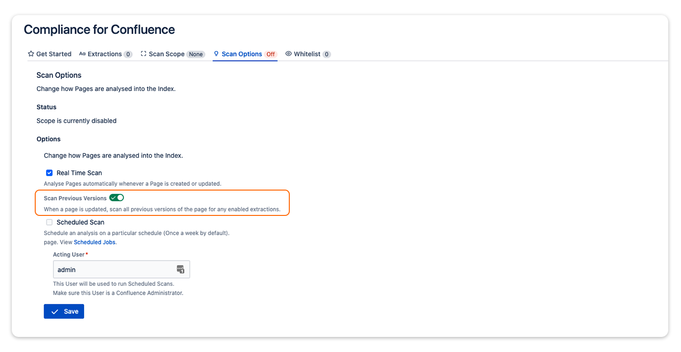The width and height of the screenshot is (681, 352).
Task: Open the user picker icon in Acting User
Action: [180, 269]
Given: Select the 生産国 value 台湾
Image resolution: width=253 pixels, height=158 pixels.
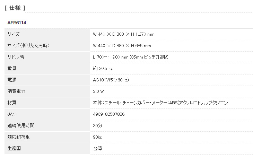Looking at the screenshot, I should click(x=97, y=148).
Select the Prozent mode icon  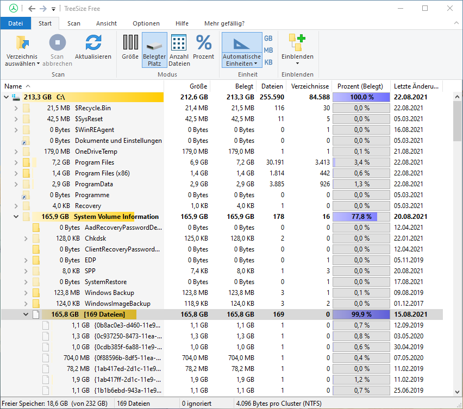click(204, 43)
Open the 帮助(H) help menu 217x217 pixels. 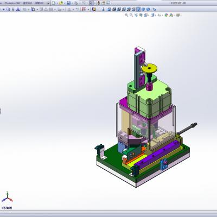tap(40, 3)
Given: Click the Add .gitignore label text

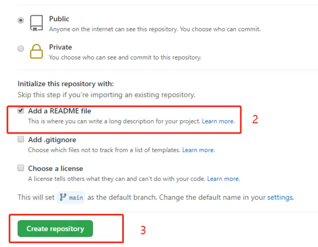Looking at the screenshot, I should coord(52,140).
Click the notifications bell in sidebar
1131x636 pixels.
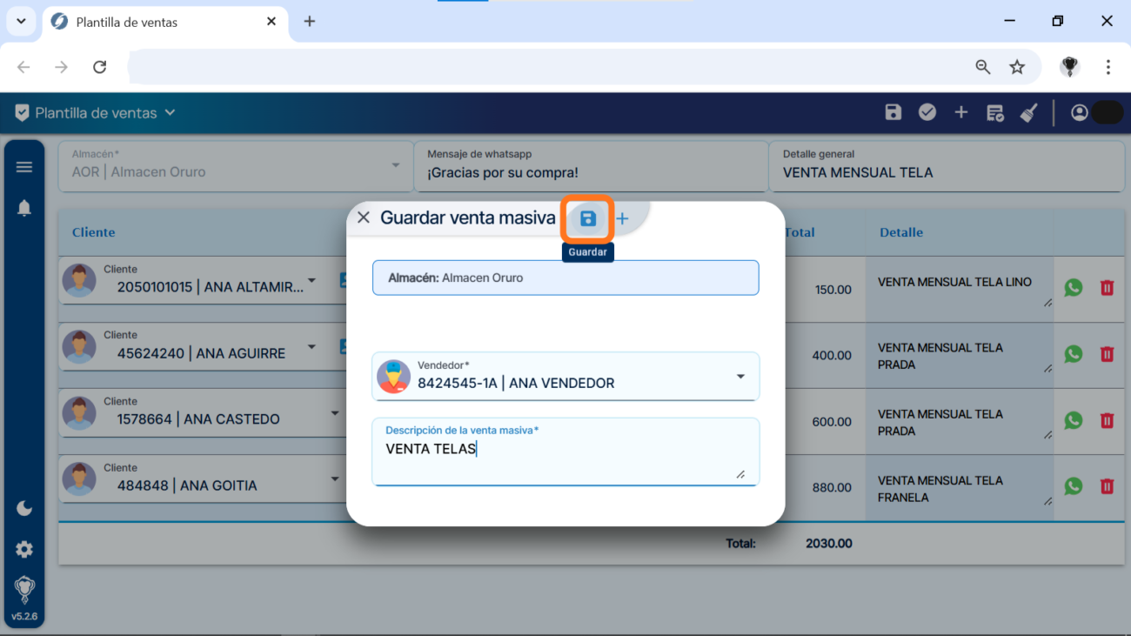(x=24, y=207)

══════════════════════════════

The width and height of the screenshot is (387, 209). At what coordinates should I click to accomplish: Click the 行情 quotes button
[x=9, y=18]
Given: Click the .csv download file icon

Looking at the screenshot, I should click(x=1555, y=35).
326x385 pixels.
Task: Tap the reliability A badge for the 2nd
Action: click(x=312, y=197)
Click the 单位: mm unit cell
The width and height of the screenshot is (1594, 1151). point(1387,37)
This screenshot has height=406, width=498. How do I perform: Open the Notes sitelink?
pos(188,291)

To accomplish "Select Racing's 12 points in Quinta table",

══════════════════════════════

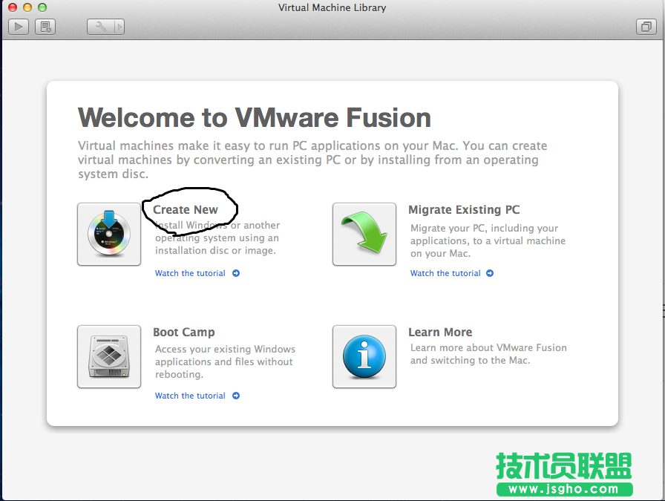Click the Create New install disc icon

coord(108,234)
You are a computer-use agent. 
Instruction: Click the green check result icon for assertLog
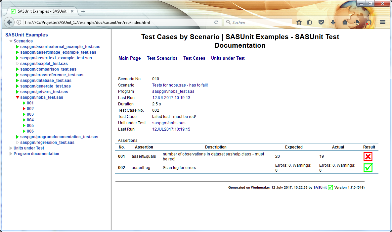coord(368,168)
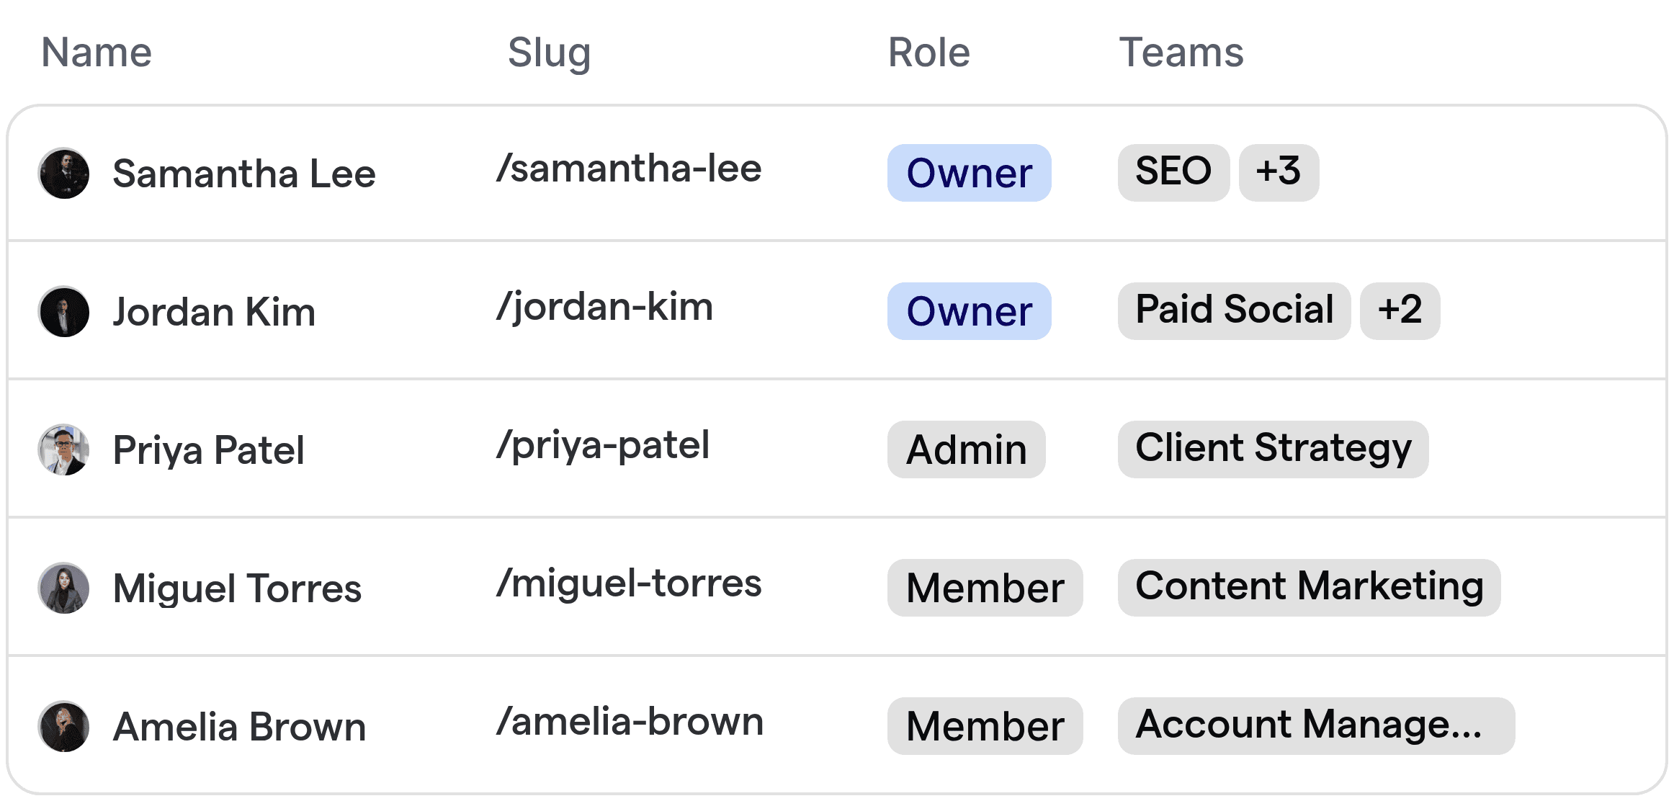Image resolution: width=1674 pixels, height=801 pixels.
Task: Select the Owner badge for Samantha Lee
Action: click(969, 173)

══════════════════════════════

• **ABOUT THIS TASK**:
Look above for the line holding "This screenshot has" and the line holding "Racing's 12 points". Retype both, and every line between them, word for word and nothing else.

• **EXERCISE OUTPUT**:
This screenshot has height=406, width=498. How do I perform: Open the Notes sitelink?
pos(188,291)

To accomplish "Select Racing's 12 points in Quinta table",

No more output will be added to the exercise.